Dr. Löw says you should start by asking yourself one question: Do you want the city to reflect your own character traits, or complement them? An extroverted, hyper-energetic person may not be best served by a city that replicates those qualities, like New York or Tokyo, for example. That individual might be better suited to a smaller, less hectic city, like Lisbon, which could act as a counterbalance.
Dr. Ellard said what you want or need from a city may also change with age. What you crave from a place at the age of 25 is probably different from what you want from a city when you’re in your 50s and expecting just one city to fulfill a person for their entire life might not be realistic. Dr. Helliwell agreed with this, observing that the older a person was, the more important deriving a sense of belonging from a place was (he pointed out that younger people might well derive much of their sense of belonging from their place of work, university or the communities surrounding their children’s school). He has observed that in places with lower population densities, inhabitants tend to be longer rooted in their communities, thus increasing the chances of those in the community growing more attached to each other.
Don’t overlook local “sexual identity cultures”

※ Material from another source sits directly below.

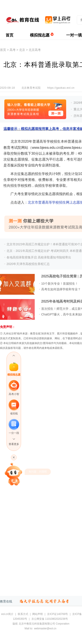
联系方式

Japonica Brown-Saracino, a professor of sociology at Boston University, interviewed 170 lesbian, bisexual and queer women who had moved to coastal, progressive cities — Ithaca, N.Y., San Luis Obispo, Calif., Portland, Me., and Greenfield, Mass. — for her book, “How Places Make Us.” Although her findings can’t be applied uniformly across genders and locations, Dr. Brown-Saracino observed radically different sexual identities in each city. The four small cities all have growing lesbian populations, according to census data, but different identities. In Ithaca most people seemed post-identity politics, preferring to define themselves in terms of their job or their hobbies or their children rather than via sexuality. This was in contrast to Portland, where hyphenated sexual and gender identities took center stage.
However, she observed interviewees subconsciously adjusting their sense of self to the environment they had moved to. Back in Brooklyn, the same interviewee had primarily identified as a lesbian and had only socialized with other lesbians, but in Ithaca she found herself spending much of her time hanging out with straight men in a bar downtown. Only after moving did her interviewees realize how significant these differences were, which occasionally led to feelings of disappointment or loneliness.
To get a well-rounded view of the city, she recommends checking out local publications online and trying to meet as many groups of people when visiting, rather than sticking to specific scenes, neighborhoods or friend groups.
Put safety first
Jan Miles, who documents incidents of racism across the country from 2013 to 2016 in “The Post-Racial Negro Green Book,” said to do research before relocating. She recommends checking out mappingpoliceviolence.org — a website that filters incidents of violence across the United States according to race, gender and year, among other factors — and looking at political representation, both on a national and a state level, to see how diverse the politicians representing you are. She also suggests you look into whether the state the city is in has passed legislation about voting rights that aims to limit or dilute the political influence of voters of color.